There's a company that makes two products and is considering adding one more since the company has excess capacity. One aspect of making this decision is to screen the various scenarios to determine the potential profitability. Financial information alone does not tell us what to do, but it is a good start.

TYZ Company currently manufactures two products, Y and Z. The company has the capacity to make one additional product, with two (P1 and P2) currently under consideration. The forecasted annual sales and related costs for each new product are as follows.

Product P1

Product P2

Sales

$320,000

$320,000

Variable costs

Production (%)

50%

70%

Selling and administrative (%)

10%

5%

Direct fixed expenses

$25,000

$12,500

See below for the income statement for last years operations for TYZ Company.

Product Y

Product Z

Total

Sales

$275,000

$400,000

$675,000

Less variable expenses

Production

100,000

200,000

300,000

Selling and administrative

20,000

60,000

80,000

Contribution margin

$155,000

$140,000

$295,000

Less direct fixed expenses

10,000

55,000

65,000

Segment margin

$145,000

$85,000

$230,000

Less common fixed expenses

75,000

Net income

$155,000

=======

Common fixed costs are allocated to each product line on the basis of sales revenues.

Required:

Computations (use Excel).

Prepare a variable costing income statement that includes products Y, Z, and P1. Repeat for products Y, Z, and P2.

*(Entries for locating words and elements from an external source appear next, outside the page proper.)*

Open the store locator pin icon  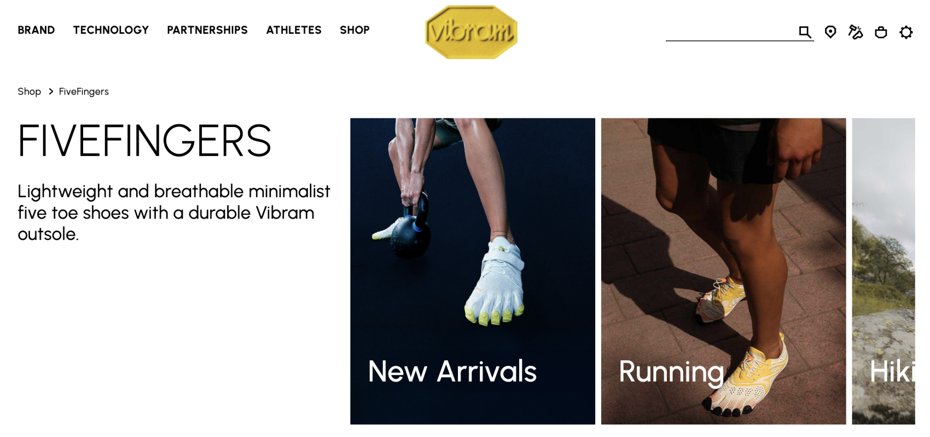(x=830, y=32)
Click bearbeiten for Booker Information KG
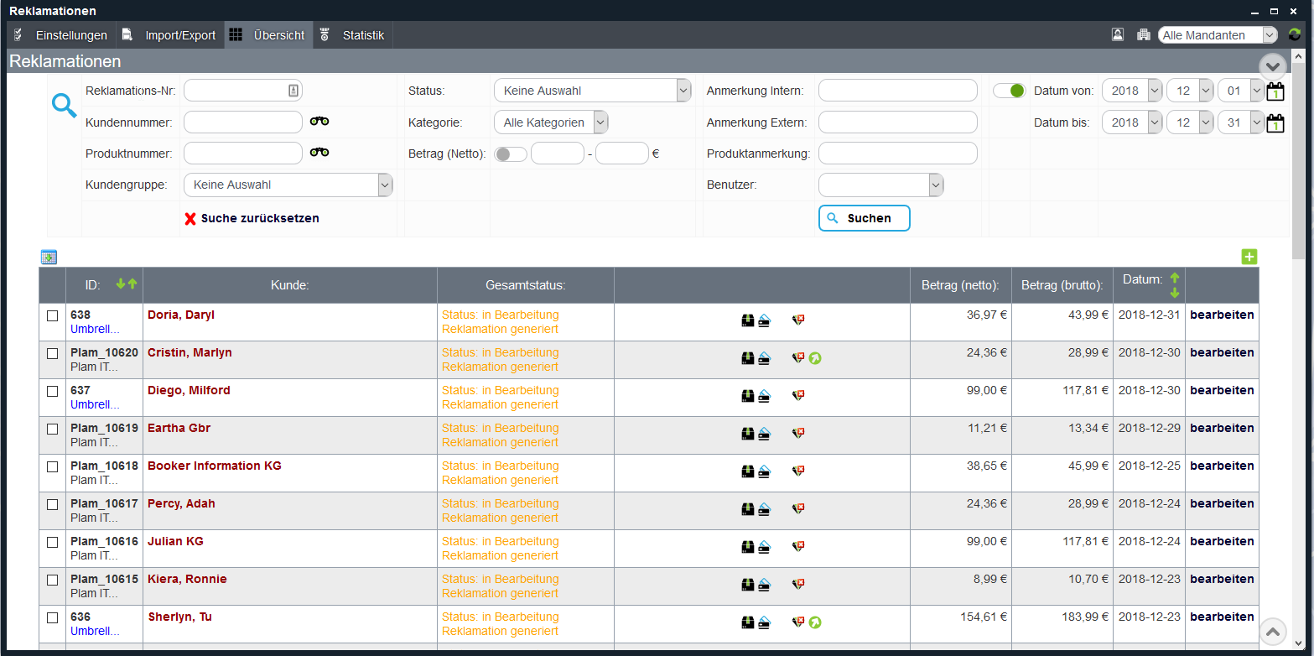This screenshot has height=656, width=1314. pyautogui.click(x=1222, y=466)

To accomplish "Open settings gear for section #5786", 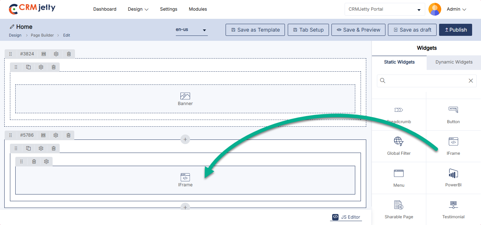I will (x=56, y=135).
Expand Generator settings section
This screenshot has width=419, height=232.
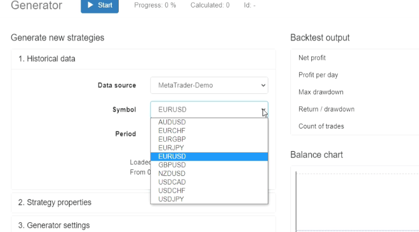pyautogui.click(x=54, y=225)
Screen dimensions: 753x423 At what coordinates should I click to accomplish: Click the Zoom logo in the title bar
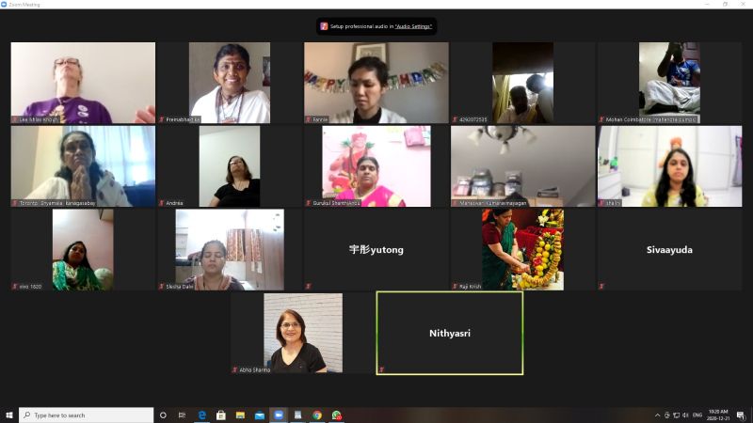(x=5, y=4)
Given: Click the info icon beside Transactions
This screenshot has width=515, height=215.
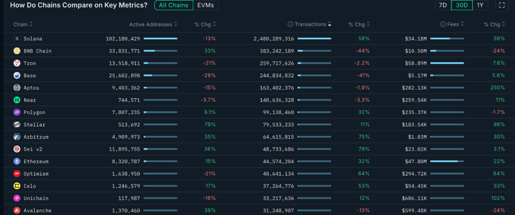Looking at the screenshot, I should pos(290,24).
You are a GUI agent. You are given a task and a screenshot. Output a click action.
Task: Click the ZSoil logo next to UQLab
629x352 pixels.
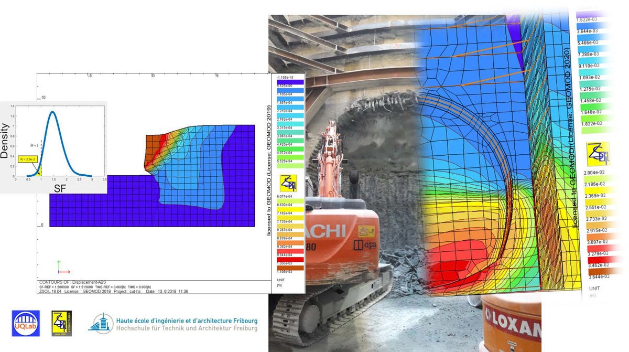tap(61, 324)
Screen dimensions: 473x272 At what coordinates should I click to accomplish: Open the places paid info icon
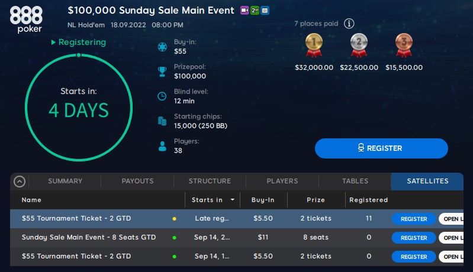tap(349, 24)
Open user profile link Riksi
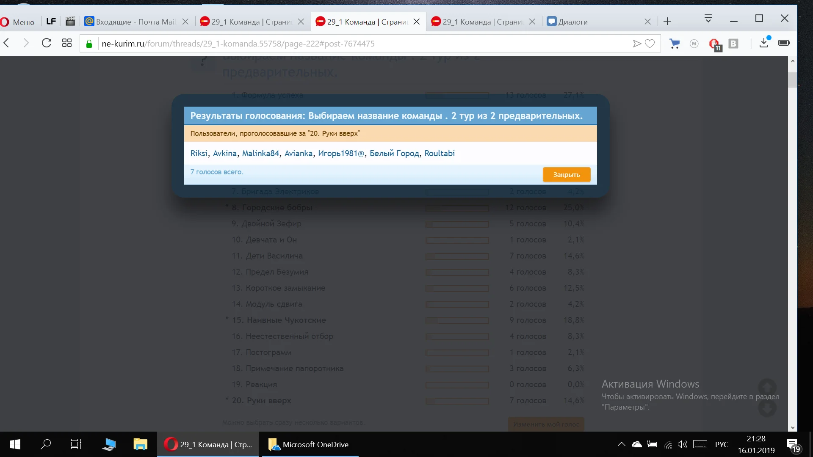Viewport: 813px width, 457px height. tap(199, 154)
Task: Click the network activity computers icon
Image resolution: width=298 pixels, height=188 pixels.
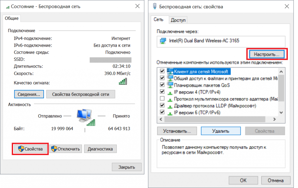Action: click(x=86, y=117)
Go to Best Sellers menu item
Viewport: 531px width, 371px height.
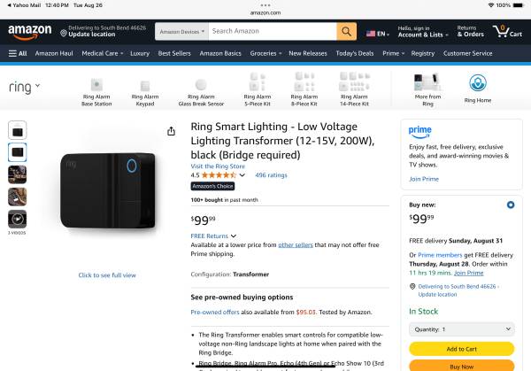tap(174, 53)
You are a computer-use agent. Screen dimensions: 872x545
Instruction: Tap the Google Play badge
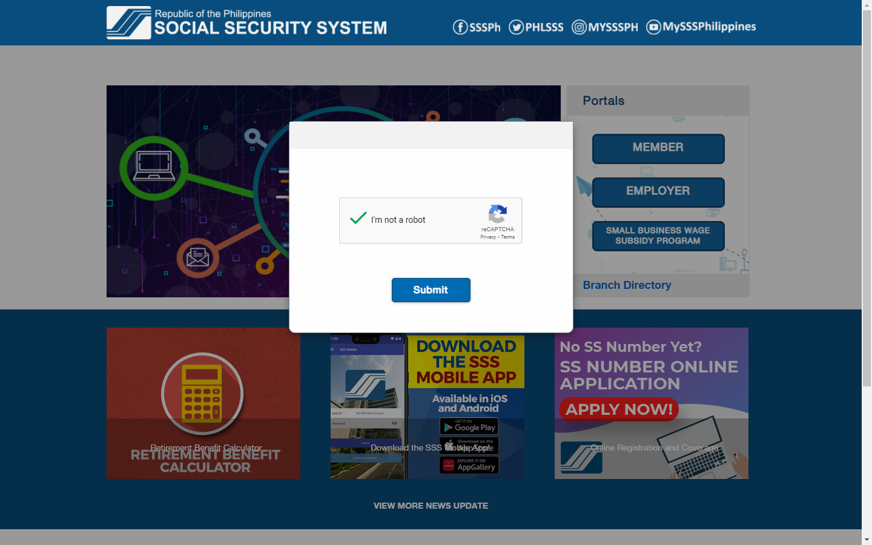tap(469, 426)
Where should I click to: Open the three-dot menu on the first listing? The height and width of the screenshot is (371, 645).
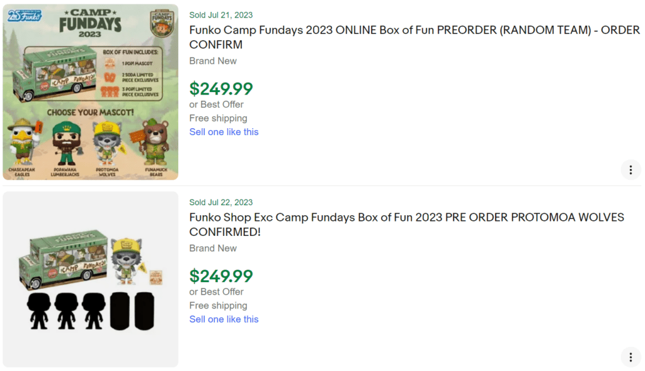click(631, 169)
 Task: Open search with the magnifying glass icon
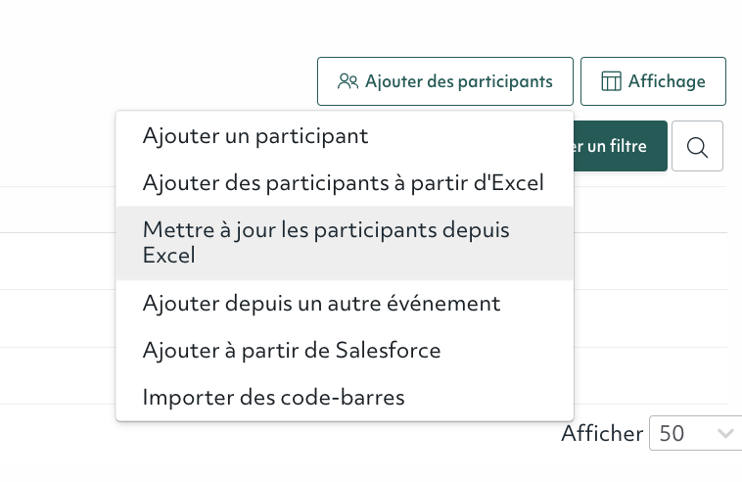point(697,146)
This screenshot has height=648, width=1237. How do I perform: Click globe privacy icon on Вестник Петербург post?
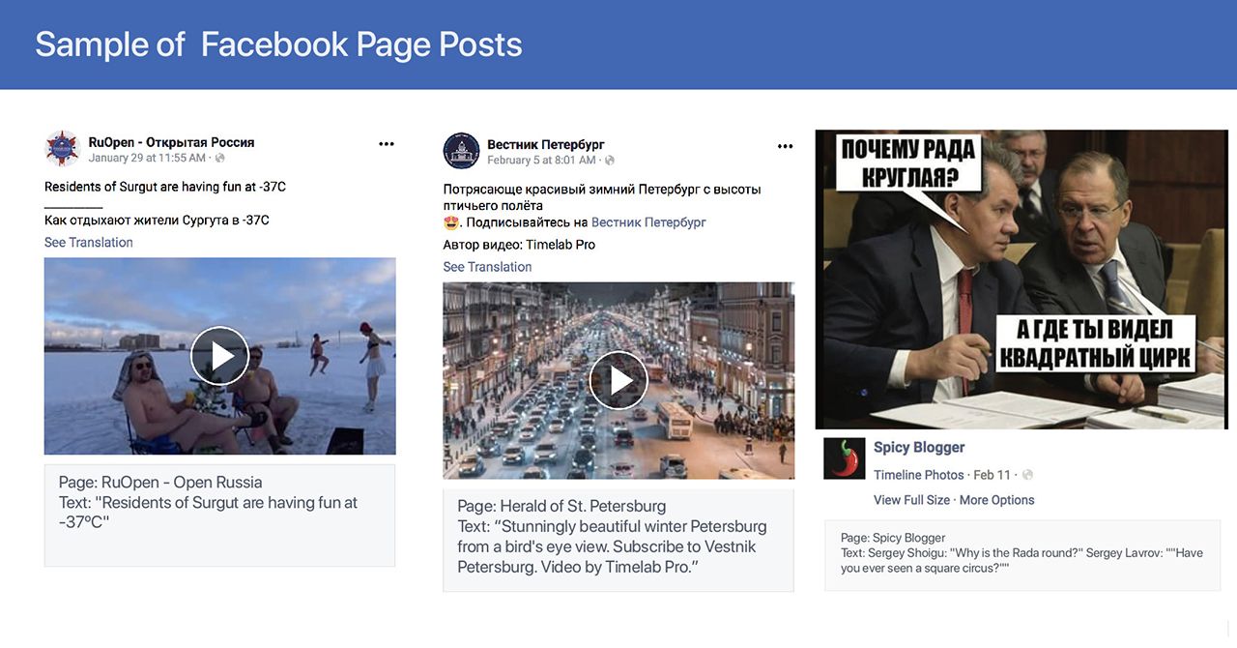610,161
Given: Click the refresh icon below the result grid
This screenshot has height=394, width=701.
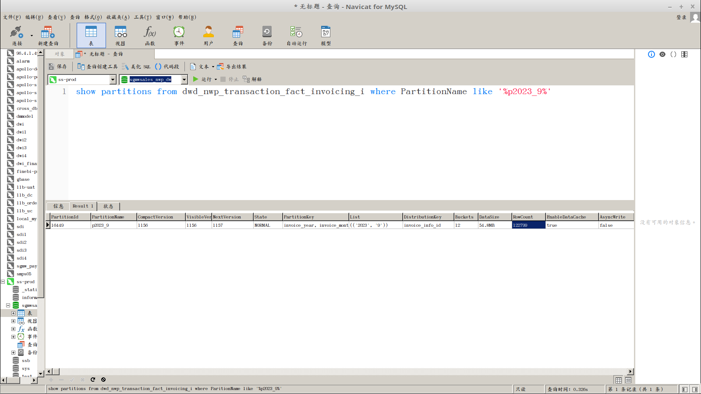Looking at the screenshot, I should point(93,380).
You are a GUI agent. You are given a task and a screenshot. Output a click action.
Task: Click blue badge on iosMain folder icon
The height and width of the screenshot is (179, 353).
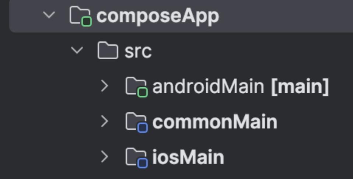142,163
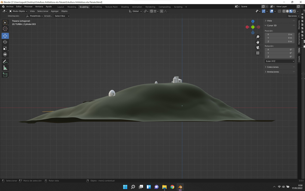
Task: Click the zoom magnifier viewport icon
Action: coord(258,37)
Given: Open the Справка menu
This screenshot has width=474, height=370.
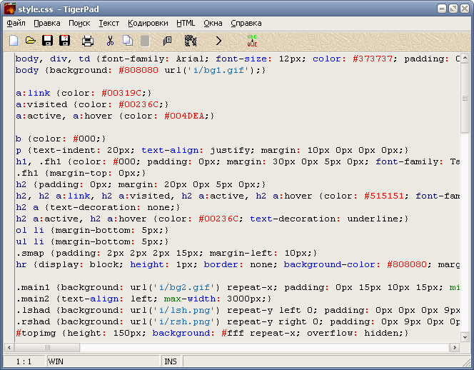Looking at the screenshot, I should 246,24.
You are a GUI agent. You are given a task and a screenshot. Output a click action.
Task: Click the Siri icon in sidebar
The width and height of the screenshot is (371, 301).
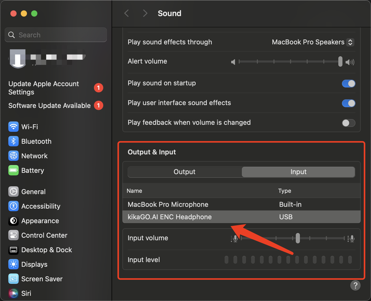click(x=13, y=293)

What if P2s variable production costs were reduced to 55% of sales? Prepare another variable costing income statement to show the change.

Suppose that you could add both P1 and P2, if either Y or Z is dropped. Would you drop one of the current products to add both P1 and P2? Show computations in Excel that will support a written answer in the memo.

Memo (use Word).

Analyze the computations in Excel and evaluate the three related proposals before making a recommendation.

Do you recommend adding product P1 or P2?

Do the lower production costs change your recommendation?

See question 3 above.

Which of the products looks the most profitable? Assuming no restraint on customer demand or resources, which product would you choose in order to maximize profitability? What about qualitative, as opposed to quantitative, concerns?